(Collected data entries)

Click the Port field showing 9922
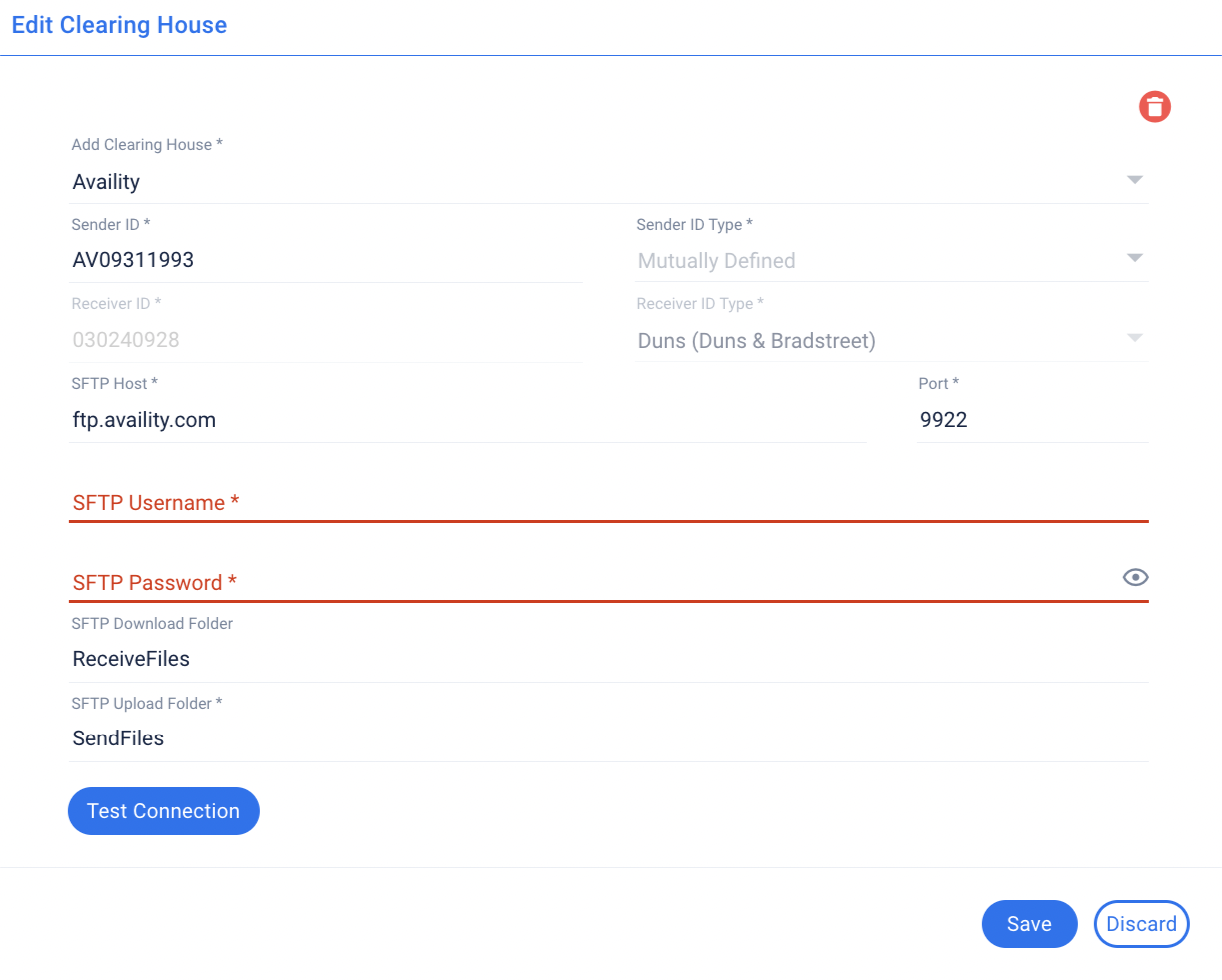 point(1032,421)
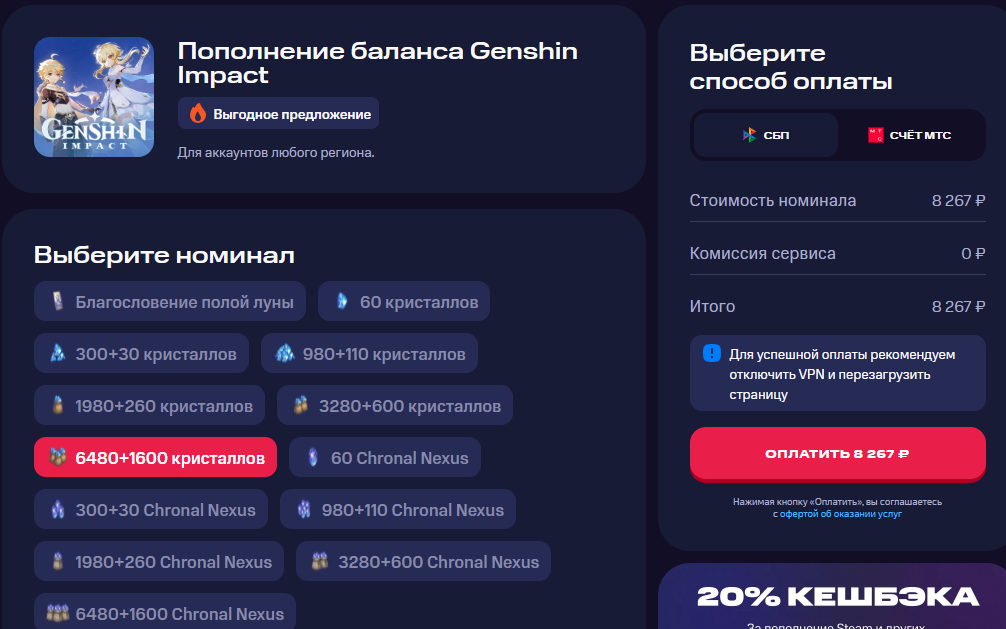
Task: Click the ОПЛАТИТЬ 8 267 ₽ button
Action: tap(837, 453)
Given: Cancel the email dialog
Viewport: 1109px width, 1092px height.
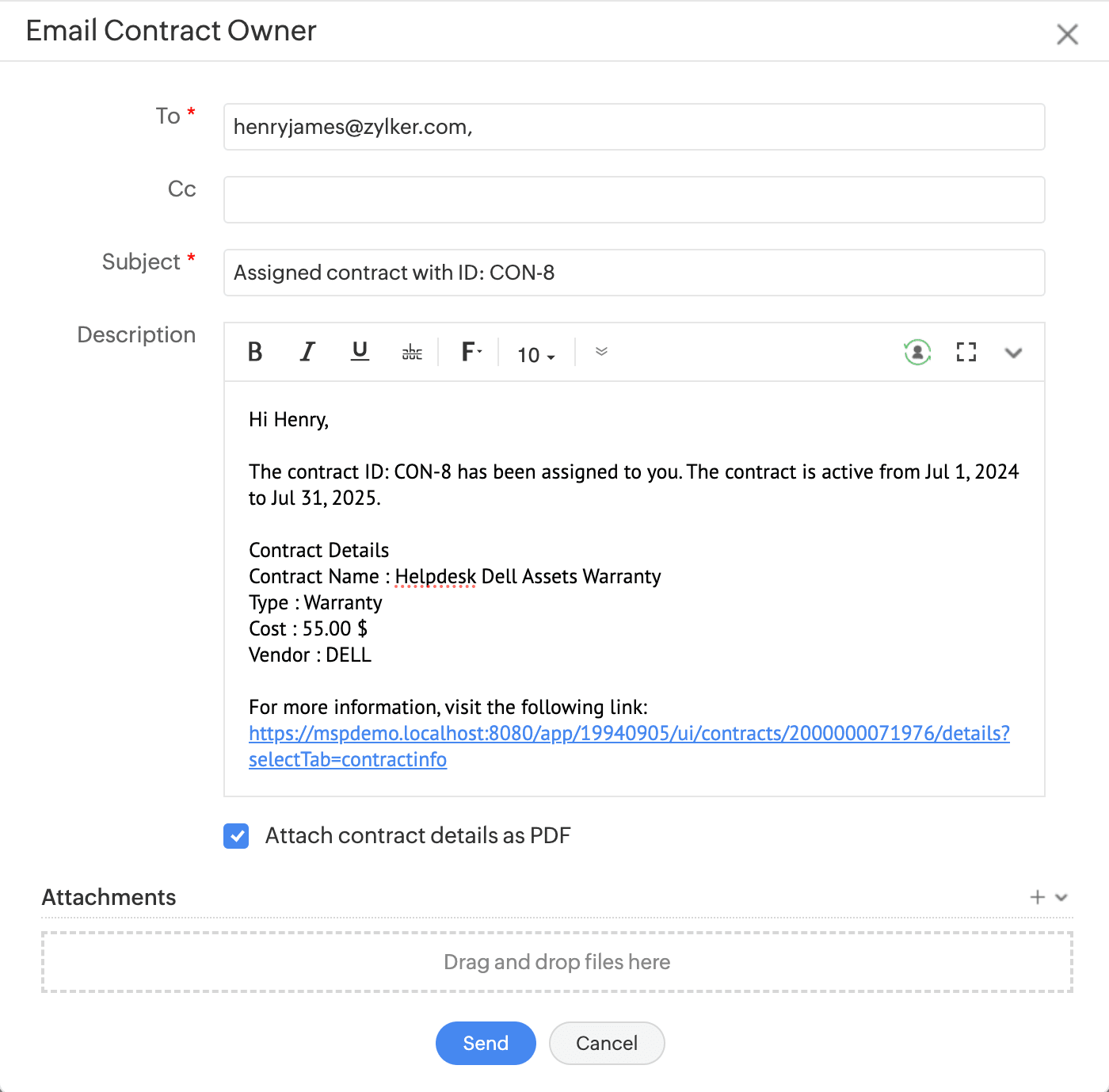Looking at the screenshot, I should [606, 1043].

*What is being asked*: Write the records out again exactly as shown above, keeping no pictures.

*Task result*:
Click the Port field showing 9922
 point(1032,421)
Task: Click the ОПЛАТИТЬ 8 267 ₽ button
Action: tap(837, 453)
Given: Cancel the email dialog
Viewport: 1109px width, 1092px height.
Looking at the screenshot, I should [606, 1043].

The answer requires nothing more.